THKrupp| 3.9.12 @ 2:05PM

I think that what makes Downton so popular is that it is a idealistic view of what life was like 100 years ago.

There is an obvious social contract between the haves and the have nots. There are strict rules that while confining, would have made life someone easier to figure out. A person had his or her place in society with the responsibilities and benefits that went along with that place. We will probably never know if this series is completely accurate. How people behaved becomes distorted by even a few years worth of time.

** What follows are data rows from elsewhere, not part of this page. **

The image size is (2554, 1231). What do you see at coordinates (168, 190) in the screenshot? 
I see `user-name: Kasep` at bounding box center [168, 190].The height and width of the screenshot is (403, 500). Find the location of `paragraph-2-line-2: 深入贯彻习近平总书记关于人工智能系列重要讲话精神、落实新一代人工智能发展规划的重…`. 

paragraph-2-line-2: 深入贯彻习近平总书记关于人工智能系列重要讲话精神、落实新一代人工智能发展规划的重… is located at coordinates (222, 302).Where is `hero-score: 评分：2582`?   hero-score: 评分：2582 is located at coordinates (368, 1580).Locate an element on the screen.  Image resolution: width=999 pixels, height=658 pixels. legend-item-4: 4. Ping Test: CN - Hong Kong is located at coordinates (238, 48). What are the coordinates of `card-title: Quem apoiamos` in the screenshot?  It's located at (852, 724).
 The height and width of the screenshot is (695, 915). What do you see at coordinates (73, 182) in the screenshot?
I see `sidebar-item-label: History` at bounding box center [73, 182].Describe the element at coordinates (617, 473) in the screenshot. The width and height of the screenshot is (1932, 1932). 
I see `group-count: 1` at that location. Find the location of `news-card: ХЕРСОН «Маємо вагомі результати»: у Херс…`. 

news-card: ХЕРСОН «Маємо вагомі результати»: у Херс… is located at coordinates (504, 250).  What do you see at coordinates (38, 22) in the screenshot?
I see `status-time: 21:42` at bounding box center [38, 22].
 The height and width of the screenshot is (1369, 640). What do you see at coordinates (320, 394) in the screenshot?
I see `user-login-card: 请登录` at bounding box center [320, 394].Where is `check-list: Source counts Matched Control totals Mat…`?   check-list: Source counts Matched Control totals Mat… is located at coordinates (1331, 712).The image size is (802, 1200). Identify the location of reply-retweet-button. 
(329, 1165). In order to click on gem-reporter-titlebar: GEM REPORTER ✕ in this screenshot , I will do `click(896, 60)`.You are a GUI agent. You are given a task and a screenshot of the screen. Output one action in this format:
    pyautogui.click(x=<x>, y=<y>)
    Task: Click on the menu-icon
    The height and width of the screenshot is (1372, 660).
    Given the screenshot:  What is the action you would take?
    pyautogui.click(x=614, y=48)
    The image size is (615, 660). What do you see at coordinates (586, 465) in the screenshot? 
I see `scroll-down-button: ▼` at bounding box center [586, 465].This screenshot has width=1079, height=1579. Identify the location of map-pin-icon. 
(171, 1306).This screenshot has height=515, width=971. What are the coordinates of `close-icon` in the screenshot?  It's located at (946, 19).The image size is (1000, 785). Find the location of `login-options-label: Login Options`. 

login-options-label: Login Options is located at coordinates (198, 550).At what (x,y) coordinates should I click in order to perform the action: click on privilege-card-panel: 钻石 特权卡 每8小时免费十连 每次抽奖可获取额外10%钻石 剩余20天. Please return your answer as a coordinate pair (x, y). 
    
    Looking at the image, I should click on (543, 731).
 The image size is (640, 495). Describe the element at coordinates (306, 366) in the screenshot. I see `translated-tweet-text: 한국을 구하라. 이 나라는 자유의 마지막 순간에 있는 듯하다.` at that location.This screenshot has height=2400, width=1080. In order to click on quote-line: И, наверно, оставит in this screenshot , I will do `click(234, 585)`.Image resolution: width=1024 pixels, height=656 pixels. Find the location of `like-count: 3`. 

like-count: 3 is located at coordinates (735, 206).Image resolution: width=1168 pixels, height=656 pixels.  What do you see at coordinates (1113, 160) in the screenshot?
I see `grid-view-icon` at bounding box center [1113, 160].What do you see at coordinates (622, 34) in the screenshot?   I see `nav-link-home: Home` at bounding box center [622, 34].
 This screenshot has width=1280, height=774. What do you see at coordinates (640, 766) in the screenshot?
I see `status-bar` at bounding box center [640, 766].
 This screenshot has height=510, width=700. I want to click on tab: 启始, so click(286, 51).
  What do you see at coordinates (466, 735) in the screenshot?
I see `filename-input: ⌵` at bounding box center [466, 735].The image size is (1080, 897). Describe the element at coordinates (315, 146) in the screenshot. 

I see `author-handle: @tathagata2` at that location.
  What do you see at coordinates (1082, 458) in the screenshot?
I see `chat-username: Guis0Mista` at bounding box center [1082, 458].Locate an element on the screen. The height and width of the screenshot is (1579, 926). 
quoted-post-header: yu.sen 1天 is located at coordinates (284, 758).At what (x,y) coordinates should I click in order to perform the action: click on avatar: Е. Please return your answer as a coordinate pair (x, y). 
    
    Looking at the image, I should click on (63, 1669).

To many people Im sure it holds some attraction when compared to modern society where there are no clear rules for anything. That doesnt mean that people want to go back to that. Its just a nice diversion from our current issues.

Dipesto| 3.9.12 @ 5:18PM

An interesting episode of one of these series would be to have King George V and Queen Mary, and possibly their troubled children, come to dine with the family. King George could behave like a bore all through dinner, and Queen Mary could all but demand that the family give her all their furniture, and she might leave with the silverware.

Dipesto| 3.10.12 @ 1:27AM

:bore" should be "boor."

DavidG| 3.10.12 @ 11:40AM

I enjoyed this bit of spoof. It's too bad some of the 'reviewers' take it and themselves too seriously.
Now write a similar version of "Doc Martin" for us who have Saturday night withdrawal symptoms for that show.

Finzi Holst| 3.10.12 @ 12:04PM

You seem to be the one devoid of any humour. And if you want to watch Doc Martin, buy the DVDs (you can get Series 5 from the UK) or watch the episodes online for free or a nominal fee or get them from a DVD rental shop or your library. Wow, I hope you don't approach all things so myopically.

albert constantine jr.| 3.10.12 @ 2:33PM

Is Doc Martin the one who makes the boots the skinheads used to favor?

Dipesto| 3.10.12 @ 10:21PM

Someone creating one of these Edwardian-GeorgeandMaryian series might sometime tackle the angle stated by Virginia Woolfe that in December of 1910 'human nature changed." Social historians have been trying for close to a century to discover if that really happened and what VW meant by her statement. Did Lord and Lady Somebody and all their servants wake up one morning in Dec. '10 and start behaving the opposite of how they did the night before?

ds80| 3.11.12 @ 9:12AM

There's a mistake in the article ... it says "Gerald Nachman is a writer".

Gr0w1er601| 3.11.12 @ 9:19AM

This show is akin to watching a train wreck: even though it's set during horrific times you just can't look away (or change the channel)!

Bill| 3.12.12 @ 9:23AM

Surely that's not Bill Murray in the photograph...

bsg| 3.15.12 @ 1:12PM

This series is used as a tutorial by Michelle O. so she'll know how to treat the unwashed masses when she has to mingle with them.